Room: Exhibit Hall | Forum 6
Purpose: The goal of this study was to develop a framework for the clinical knowledge-based estimation of target position displacements (TPDs) using machine learning architectures (MLAs), i.e., artificial neural networks (ANNs) and random forests (RF), for prostate image-guided intensity-modulated radiotherapy (IG-IMRT).
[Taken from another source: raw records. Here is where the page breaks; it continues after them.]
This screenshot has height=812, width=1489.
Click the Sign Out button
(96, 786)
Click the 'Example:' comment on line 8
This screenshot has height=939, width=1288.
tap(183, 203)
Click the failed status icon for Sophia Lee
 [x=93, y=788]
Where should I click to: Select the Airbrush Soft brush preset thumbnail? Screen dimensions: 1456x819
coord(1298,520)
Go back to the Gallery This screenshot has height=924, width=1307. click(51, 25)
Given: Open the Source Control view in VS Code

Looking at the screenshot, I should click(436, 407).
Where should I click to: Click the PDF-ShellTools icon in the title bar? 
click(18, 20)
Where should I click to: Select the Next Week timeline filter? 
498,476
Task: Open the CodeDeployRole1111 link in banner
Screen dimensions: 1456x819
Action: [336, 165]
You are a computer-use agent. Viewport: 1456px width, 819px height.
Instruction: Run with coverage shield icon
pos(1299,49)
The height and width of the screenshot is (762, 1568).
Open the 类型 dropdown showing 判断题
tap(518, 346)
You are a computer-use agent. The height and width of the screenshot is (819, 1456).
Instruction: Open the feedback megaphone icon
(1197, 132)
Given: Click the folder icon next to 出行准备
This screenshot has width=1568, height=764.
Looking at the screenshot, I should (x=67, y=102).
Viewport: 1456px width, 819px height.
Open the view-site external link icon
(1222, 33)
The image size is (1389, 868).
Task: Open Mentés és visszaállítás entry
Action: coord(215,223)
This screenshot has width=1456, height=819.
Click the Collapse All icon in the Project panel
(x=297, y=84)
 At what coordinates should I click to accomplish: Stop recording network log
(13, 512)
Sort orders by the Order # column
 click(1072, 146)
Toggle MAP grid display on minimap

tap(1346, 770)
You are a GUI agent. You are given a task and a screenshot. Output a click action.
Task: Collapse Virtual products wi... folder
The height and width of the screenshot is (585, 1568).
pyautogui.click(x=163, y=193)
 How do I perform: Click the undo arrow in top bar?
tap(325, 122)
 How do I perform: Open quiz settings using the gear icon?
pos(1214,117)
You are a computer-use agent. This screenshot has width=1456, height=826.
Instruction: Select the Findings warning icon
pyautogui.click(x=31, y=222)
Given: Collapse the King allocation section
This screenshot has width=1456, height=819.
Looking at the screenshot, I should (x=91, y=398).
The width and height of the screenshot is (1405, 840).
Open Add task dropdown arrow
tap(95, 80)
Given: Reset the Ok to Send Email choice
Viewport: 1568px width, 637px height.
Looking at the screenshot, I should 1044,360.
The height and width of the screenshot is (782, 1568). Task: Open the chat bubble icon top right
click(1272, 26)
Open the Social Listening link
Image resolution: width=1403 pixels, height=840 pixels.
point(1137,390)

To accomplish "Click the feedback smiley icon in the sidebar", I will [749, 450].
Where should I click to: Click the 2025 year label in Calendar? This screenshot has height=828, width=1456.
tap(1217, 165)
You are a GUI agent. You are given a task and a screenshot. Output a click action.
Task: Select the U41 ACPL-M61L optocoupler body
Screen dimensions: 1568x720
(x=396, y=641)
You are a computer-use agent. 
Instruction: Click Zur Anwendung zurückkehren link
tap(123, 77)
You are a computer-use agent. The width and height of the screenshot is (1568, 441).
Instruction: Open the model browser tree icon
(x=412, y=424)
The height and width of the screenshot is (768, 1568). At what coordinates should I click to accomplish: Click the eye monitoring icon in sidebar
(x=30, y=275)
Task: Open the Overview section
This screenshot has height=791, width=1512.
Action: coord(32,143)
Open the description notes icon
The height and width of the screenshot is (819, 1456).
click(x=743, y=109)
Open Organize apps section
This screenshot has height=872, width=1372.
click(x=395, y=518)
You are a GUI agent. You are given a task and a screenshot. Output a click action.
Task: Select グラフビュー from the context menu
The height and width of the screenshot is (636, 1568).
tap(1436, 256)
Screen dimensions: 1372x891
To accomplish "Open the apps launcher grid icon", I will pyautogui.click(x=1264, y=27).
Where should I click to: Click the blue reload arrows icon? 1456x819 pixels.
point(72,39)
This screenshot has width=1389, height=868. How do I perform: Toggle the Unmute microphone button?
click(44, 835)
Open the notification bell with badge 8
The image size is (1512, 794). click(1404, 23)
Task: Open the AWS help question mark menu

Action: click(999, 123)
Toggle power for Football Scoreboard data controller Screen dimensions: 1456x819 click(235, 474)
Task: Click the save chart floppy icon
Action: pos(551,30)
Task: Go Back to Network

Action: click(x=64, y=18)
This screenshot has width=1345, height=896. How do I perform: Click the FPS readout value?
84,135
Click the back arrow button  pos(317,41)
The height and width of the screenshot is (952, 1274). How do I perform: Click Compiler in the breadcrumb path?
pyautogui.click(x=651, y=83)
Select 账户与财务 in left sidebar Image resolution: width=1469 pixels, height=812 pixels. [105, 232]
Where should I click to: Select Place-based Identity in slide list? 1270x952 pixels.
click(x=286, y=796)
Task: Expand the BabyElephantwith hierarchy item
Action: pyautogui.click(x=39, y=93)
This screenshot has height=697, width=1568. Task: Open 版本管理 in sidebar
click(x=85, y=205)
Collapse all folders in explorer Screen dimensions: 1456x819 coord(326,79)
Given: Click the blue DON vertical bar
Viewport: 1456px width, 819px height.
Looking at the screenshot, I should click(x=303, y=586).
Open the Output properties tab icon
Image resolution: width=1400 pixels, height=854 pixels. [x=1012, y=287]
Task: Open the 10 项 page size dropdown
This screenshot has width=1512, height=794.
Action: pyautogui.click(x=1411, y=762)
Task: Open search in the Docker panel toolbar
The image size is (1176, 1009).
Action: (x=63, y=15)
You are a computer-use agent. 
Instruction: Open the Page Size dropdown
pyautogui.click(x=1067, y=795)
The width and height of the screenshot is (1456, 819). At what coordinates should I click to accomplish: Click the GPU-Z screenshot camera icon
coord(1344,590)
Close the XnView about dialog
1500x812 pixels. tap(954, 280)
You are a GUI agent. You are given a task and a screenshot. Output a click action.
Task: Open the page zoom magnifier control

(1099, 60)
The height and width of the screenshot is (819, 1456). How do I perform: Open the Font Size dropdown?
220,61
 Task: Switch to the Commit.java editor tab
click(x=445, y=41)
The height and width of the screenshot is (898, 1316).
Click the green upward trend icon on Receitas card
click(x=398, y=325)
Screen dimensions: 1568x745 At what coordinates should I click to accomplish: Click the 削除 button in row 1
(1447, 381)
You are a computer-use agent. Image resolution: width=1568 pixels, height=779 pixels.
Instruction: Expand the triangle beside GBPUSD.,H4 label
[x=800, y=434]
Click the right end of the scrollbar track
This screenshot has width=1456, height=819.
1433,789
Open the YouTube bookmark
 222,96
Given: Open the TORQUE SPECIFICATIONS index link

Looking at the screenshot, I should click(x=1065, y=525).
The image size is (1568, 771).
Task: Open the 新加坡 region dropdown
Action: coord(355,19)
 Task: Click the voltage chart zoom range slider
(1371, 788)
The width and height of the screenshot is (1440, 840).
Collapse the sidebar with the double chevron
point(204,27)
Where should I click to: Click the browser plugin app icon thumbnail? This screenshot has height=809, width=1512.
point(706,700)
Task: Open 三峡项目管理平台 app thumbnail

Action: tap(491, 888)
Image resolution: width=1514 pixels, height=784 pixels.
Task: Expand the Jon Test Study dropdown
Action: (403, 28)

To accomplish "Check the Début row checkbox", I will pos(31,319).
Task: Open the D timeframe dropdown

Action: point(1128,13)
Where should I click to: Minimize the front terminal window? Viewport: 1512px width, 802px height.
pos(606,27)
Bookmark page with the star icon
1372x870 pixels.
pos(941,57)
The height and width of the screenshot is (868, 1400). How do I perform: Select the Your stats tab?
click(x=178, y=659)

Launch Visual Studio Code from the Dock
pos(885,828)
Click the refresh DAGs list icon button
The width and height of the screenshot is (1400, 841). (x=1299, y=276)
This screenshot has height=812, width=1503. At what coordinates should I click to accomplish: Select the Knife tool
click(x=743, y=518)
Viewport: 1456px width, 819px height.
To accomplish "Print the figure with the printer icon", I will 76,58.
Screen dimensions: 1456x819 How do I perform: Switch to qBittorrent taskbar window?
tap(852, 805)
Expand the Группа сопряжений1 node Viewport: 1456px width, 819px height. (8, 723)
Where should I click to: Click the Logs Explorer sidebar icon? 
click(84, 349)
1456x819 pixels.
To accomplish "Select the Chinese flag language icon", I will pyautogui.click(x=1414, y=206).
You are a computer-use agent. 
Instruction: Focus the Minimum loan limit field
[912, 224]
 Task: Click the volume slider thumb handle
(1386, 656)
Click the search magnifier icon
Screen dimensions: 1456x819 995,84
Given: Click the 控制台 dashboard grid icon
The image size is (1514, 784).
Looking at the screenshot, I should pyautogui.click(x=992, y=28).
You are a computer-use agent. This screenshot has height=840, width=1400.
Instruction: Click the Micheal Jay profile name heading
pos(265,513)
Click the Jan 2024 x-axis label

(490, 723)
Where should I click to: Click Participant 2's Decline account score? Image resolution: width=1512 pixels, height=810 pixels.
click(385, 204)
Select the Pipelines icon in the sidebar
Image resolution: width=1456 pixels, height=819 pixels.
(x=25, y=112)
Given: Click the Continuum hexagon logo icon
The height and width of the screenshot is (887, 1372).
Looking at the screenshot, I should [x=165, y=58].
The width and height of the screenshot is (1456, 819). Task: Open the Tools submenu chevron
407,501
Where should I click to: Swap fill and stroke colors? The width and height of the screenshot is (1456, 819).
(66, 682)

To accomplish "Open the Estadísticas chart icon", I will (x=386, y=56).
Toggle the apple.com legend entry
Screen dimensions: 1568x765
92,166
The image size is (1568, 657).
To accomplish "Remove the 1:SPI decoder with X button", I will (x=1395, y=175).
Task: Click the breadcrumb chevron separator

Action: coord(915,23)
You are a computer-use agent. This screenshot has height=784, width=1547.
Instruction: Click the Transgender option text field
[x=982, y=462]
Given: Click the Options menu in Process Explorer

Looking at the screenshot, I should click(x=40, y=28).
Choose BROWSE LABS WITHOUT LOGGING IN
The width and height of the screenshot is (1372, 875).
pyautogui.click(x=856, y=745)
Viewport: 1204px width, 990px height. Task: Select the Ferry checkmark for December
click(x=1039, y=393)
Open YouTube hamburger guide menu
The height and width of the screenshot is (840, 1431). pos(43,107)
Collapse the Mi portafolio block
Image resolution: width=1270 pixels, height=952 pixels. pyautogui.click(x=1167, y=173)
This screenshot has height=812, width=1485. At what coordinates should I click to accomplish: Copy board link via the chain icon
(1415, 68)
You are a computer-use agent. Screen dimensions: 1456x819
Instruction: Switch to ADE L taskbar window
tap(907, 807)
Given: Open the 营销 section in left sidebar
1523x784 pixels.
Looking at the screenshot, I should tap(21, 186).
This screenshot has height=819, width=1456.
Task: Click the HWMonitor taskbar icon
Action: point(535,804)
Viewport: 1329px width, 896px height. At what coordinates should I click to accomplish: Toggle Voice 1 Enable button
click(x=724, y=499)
Methods: The planning computed tomography (pCT) and daily cone-beam computed tomography (CBCT) images at 378 fractions for 10 patients with prostate cancer were selected for this study. The clinical target position errors between pCT and CBCT images, which were determined after an automated bone-based registration, were acquired as reference TPDs. The rectum and bladder geometrical features, which were selected from pCT and CBCT images, and corresponding reference TPDs were fed as input and teacher data, respectively, into ANNs and RF. Three different regularization theories were used in ANNs, i.e., Bayesian regularization backpropagation (BR), Levenberg-Marquardt backpropagation (LM), and scaled conjugate gradient backpropagation (SCG). TPDs were estimated by the MLAs, and the constructed MLAs were evaluated by residual errors between the reference and estimated TPDs.
Results: Since the TPDs in the left-right direction were negligible, the MLAs were constructed for estimation of TPDs along anterior-posterior (AP) and superior-inferior (SI) directions. The absolute mean residual errors in BR-ANN, LM-ANN, SCG-ANN, and RF were 0.94 mm, 0.96 mm, 0.95 mm, and 0.94 mm along the AP direction, and 0.92 mm, 0.92 mm, 0.93 mm, and 0.86 mm along the SI direction, respectively. The percentages of fractions with the residual errors less than 2 mm in BR-ANN, LM-ANN, SCG-ANN, and RF were 89.9%, 88.9%, 90.5%, and 88.9% along the AP direction, and 87.3%, 88.1%, 86.5%, and 88.4% along the SI direction, respectively.
Conclusion: The results of this study suggest that MLAs can estimate the TPDs based on clinical knowledge for patient positioning in prostate IG-IMRT.